Connect R to Object Storage
There's so much research data out there and R is a popular way to mash it up, scrape it down, run statistics on it and make it beautiful. You can access research data available in object storage buckets directly from within R....
There's so much research data out there and R is a popular way to mash it up, scrape it down, run statistics on it and make it beautiful. You can access research data available in object storage buckets directly from within R. These can be your own object stores within RONIN that you access securely, protected data stored on Amazon S3 for which you obtain a key, or open data stored on Amazon S3. You can even add your own data or results to object stores within R, as long as you have the necessary permissions for that bucket.
You will need Rstudio running on a machine. If you don't know how, check out our blog on creating an Rstudio machine in RONIN.
Gather all the things
You need a few bits of information before you start. You will need the downloaded csv file that was created when you made your object store (e.g. bucket.store.ronin.cloud.csv, where bucket should be the name of YOUR bucket). This file has the AccessKeyID and the SecretAccessKey that you will use to configure your credentials.
You will also need to know the Path and the Region for your bucket. You can obtain these by going to the Object Storage menu in RONIN, clicking on the dots in the upper right for your bucket, and looking at the REGION in the "Connect Info" menu (as shown below). Here, the Region is "us-east-1" and the Path name is "adrc.store.makehistory.cloud" as shown below.

◆ DATA SEGMENT ◆
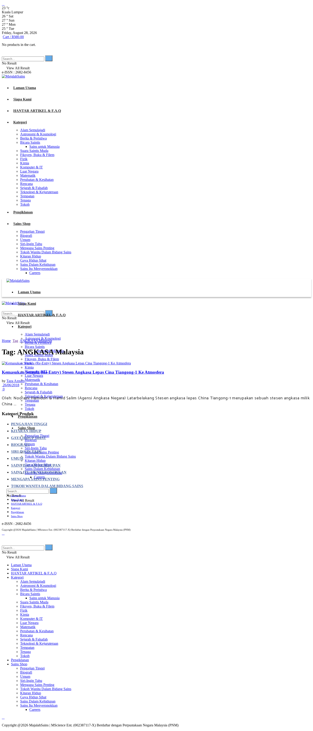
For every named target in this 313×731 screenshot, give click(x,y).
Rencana (26, 184)
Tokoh (25, 204)
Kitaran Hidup (30, 256)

◆ PROBLEM TO SOLVE ◆
Carry on with the guide to connecting R to object storage, starting right after its final sentence.

◆ RESPONSE ◆
Configure R to access the object storage bucket
After you have opened up an Rstudio window, install a package to read/write object stores. There are a few such packages, but here we will use the package
aws.s3. Within R, install and load the package:
Now you need to configure your credentials to connect R to your S3 bucket. In the sample code below, replace our example
AWS_ACCESS_KEY_ID with your AccessKeyId, and replace the
AWS_SECRET_ACCESS_KEY with your SecretAccessKey. Finally, replace the
AWS_DEFAULT_REGION with your Region.
Sys.setenv( "AWS_ACCESS_KEY_ID" = "AKIAXG2EZSEYR5XXXXXX", "AWS_SECRET_ACCESS_KEY"= "dbhQIXUsRsA5SqNL5Gu8fqMjNPZy6EgUJEXXXXXX", "AWS_DEFAULT_REGION" = "us-east-1" )
Every character counts and missing the first or last can cause a lot of frustration. We're looking out for you.
Once you have configured your environment, you can access the object store from within R as follows. Replace our example bucket path (adrc.store.makehistory.cloud) with your bucket's Path that you retrieved earlier.
This will return a structure with information about all of the objects in the store.
Write files to object storage
We can write a data table to object storage with two steps. First, we take the famous
iris data set and write it to a temporary file that we create. Second, we use the
put_object call to move this file to our bucket.
# write the iris data to a temporary file write.csv(iris, file.path(tempdir(), "iris.csv")) # then write it to the bucket put_object( file = file.path(tempdir(), "iris.csv"), object = "iris.csv", bucket = "adrc.store.makehistory.cloud" )
Read files from object storage
Thankfully, reading comma-separated value file directly from an object store takes only one step. To read the iris data set back, you can type:
dat <- s3read_using(FUN = read.csv, bucket = "adrc.store.makehistory.cloud", object = "iris.csv")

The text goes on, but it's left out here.